Start of Recorded data

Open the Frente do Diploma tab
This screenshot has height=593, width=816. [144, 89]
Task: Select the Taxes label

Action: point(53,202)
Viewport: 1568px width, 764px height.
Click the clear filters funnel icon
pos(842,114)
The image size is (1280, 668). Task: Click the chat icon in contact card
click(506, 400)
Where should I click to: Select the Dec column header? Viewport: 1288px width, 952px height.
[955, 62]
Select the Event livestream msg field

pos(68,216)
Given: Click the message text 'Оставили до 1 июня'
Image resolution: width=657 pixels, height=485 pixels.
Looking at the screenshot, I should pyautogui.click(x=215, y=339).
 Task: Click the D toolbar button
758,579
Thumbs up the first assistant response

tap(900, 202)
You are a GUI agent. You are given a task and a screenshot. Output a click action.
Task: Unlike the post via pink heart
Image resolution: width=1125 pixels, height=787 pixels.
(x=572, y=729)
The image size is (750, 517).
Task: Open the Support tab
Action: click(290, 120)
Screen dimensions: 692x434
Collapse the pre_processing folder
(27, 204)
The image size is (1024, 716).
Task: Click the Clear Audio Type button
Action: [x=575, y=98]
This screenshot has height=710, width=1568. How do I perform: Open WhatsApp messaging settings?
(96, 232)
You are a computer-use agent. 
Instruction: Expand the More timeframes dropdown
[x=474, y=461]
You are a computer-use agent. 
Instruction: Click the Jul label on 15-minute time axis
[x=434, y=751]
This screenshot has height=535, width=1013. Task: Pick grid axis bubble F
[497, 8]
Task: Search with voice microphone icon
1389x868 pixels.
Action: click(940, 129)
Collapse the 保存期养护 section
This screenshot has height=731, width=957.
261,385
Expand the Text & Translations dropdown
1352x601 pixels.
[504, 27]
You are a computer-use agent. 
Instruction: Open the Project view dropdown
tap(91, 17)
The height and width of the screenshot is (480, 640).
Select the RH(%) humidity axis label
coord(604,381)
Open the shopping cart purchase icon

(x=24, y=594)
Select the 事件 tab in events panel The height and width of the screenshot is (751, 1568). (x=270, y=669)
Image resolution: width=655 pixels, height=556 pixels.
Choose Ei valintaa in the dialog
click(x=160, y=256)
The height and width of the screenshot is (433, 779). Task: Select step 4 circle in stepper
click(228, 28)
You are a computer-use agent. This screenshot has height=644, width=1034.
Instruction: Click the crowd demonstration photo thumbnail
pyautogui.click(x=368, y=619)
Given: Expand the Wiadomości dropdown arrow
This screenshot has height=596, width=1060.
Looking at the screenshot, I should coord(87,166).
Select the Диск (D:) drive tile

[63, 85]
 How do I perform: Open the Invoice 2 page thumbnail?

End of Recorded data

* **Work required**
Write out, word for word, the line that contains "Image resolution: width=655" and every line after it through the last line of the listing.

* **Finished task**
Image resolution: width=655 pixels, height=556 pixels.
Choose Ei valintaa in the dialog
click(x=160, y=256)
The height and width of the screenshot is (433, 779). Task: Select step 4 circle in stepper
click(228, 28)
You are a computer-use agent. This screenshot has height=644, width=1034.
Instruction: Click the crowd demonstration photo thumbnail
pyautogui.click(x=368, y=619)
Given: Expand the Wiadomości dropdown arrow
This screenshot has height=596, width=1060.
Looking at the screenshot, I should coord(87,166).
Select the Диск (D:) drive tile

[63, 85]
 How do I perform: Open the Invoice 2 page thumbnail?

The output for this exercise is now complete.